Pathogenesis of malignant pleural mesothelioma
Respirology 10, no. 1 (2005): 2-8. [Link]
Marie-Claude Jaurand1 and Jocelyne Fleury-Feith1,2
- INSERM E0337, Faculty of Medicine, University Paris XII, Creteil Cedex
- Histology and Biology of Tumours Tenon Hospital, University Paris VI, Paris, France
Malignant pleural mesothelioma (MPM) results from neoplastic transformation of mesothelial cells. Past asbestos exposure represents the major risk factor for MPM, as the link between asbestos fibres and MPM has been largely proved by epidemiological and experimental studies. Asbestos fibres induce DNA and chromosome damage linked to oxidative stress following phagocytosis. Recently, simian virus 40 (SV40) has been implicated in the aetiology of MPM. The origin of human infection has been associated with SV40-contaminated polio vaccines, although to date, no epidemiological data supports this hypothesis. SV40 may act as a coactivator of asbestos in mesothelial oncogenesis. The transforming potency of SV40 results from the activity of two viral proteins, large T and small t antigens. SV40 infection stimulates production of growth factors elsewhere implicated in autocrine growth of mesothelioma cells and inactivates RASSF1, a gene silenced in MPM. Roles for ionising radiation, chemicals or genetic factors have also been suggested from the observation of sporadic MPM cases or animal studies. Genetic alterations in the tumour suppressor genes, P16/CDKN2A and neurofibromatosis 2 (NF2), are found both in human MPM and in asbestos-exposed Nf2-deficient mice.
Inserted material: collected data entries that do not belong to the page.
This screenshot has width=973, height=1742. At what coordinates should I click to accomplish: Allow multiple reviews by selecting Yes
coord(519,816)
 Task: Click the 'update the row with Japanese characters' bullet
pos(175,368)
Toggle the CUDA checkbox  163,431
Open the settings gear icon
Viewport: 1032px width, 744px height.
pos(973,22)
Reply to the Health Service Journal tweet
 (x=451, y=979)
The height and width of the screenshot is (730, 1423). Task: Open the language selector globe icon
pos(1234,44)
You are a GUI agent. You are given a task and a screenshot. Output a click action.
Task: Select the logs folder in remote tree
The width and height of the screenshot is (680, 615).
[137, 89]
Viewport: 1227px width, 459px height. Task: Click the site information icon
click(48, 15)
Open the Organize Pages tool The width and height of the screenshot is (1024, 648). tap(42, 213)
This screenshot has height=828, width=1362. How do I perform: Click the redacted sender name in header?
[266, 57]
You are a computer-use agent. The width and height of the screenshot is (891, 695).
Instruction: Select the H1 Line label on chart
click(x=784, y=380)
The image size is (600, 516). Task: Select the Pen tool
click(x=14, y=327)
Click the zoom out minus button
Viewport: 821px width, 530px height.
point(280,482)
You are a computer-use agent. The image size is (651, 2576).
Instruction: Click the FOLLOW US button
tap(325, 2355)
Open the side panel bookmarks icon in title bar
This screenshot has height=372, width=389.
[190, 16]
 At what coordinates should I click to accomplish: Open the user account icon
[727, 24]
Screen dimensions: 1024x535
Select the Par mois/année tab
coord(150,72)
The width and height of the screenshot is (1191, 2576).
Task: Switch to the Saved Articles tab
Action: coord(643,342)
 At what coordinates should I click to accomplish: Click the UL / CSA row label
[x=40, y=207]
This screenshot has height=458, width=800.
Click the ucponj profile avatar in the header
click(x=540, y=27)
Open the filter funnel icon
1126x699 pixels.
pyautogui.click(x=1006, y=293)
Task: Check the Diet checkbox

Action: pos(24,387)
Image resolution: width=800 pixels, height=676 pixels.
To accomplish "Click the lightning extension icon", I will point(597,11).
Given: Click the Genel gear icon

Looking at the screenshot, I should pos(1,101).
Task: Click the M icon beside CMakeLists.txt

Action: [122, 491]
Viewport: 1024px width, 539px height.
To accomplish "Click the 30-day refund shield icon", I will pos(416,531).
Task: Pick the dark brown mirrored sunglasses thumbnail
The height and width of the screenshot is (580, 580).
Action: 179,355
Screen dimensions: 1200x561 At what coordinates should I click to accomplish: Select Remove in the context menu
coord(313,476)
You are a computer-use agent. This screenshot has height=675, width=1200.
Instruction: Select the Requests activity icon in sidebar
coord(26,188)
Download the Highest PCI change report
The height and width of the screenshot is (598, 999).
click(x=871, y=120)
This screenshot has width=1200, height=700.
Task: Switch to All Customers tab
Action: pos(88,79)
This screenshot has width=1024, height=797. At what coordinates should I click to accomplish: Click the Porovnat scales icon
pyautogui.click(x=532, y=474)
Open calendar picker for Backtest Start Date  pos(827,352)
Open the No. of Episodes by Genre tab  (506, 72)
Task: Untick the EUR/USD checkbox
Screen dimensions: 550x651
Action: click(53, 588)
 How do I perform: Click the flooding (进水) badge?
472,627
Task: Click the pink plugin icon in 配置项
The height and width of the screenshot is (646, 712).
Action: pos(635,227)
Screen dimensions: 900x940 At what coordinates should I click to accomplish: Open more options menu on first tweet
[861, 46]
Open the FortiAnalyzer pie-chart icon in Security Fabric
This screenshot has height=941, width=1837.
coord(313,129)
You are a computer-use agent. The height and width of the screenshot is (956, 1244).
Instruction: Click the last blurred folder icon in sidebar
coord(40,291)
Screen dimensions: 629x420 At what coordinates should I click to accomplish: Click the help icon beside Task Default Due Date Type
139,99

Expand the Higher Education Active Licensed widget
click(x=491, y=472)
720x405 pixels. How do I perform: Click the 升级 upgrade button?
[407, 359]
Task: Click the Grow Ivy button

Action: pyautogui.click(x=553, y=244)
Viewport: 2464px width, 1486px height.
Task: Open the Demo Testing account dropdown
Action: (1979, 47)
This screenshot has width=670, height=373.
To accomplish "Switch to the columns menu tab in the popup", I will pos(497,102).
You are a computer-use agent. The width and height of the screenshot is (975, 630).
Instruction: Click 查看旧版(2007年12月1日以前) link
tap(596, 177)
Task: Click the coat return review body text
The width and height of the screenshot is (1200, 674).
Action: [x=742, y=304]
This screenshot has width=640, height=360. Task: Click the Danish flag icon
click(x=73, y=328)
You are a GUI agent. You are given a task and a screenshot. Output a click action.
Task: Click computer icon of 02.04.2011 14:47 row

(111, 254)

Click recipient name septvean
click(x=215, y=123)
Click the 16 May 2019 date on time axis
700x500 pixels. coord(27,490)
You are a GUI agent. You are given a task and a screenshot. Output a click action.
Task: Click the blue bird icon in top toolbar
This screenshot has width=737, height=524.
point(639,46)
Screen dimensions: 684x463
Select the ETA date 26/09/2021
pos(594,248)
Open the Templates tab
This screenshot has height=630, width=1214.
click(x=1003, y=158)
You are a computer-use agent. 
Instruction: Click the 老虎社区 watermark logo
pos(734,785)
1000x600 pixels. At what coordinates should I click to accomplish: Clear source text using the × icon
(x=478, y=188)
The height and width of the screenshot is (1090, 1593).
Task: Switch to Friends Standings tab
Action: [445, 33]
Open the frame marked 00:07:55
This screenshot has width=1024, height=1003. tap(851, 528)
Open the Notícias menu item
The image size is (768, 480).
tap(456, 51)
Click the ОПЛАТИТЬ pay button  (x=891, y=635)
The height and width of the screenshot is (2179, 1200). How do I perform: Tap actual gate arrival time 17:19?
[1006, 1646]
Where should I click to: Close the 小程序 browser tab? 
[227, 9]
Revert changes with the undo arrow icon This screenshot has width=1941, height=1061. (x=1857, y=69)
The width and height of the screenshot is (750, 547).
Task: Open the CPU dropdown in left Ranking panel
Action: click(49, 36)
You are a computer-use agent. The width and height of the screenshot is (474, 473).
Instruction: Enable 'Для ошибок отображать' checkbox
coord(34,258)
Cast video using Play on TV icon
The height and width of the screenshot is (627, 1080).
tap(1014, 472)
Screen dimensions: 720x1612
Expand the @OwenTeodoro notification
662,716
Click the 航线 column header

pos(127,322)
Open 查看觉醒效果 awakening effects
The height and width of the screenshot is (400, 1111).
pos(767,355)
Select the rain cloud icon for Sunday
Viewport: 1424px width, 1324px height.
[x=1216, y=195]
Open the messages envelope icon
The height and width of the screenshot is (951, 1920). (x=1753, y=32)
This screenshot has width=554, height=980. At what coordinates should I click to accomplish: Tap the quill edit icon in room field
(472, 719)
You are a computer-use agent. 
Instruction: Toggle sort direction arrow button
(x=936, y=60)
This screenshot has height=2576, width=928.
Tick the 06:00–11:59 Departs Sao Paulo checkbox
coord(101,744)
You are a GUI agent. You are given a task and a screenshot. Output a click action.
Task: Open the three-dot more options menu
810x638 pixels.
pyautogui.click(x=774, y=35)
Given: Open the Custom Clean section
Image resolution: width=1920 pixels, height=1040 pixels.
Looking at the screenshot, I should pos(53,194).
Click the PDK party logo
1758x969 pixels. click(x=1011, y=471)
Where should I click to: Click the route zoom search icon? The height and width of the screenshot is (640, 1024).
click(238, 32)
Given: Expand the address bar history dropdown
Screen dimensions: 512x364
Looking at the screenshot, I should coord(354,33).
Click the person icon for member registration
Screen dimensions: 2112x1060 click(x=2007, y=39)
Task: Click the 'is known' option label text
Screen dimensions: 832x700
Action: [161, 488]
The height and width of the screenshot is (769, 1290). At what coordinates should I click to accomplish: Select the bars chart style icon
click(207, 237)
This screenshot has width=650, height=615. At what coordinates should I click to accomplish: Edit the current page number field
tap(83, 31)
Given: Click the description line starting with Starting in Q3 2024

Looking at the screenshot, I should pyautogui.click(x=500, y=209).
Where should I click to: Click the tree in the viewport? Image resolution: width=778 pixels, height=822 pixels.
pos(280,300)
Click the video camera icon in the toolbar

MPM is still of great international concern. Despite a ban on asbestos use in Western countries, the incidence of MPM is increasing, due to the long delay between asbestos exposure and diagnosis. Moreover, asbestos is still used in developing countries. The implication of other risk factors, especially SV40, supports a need for further research into MPM.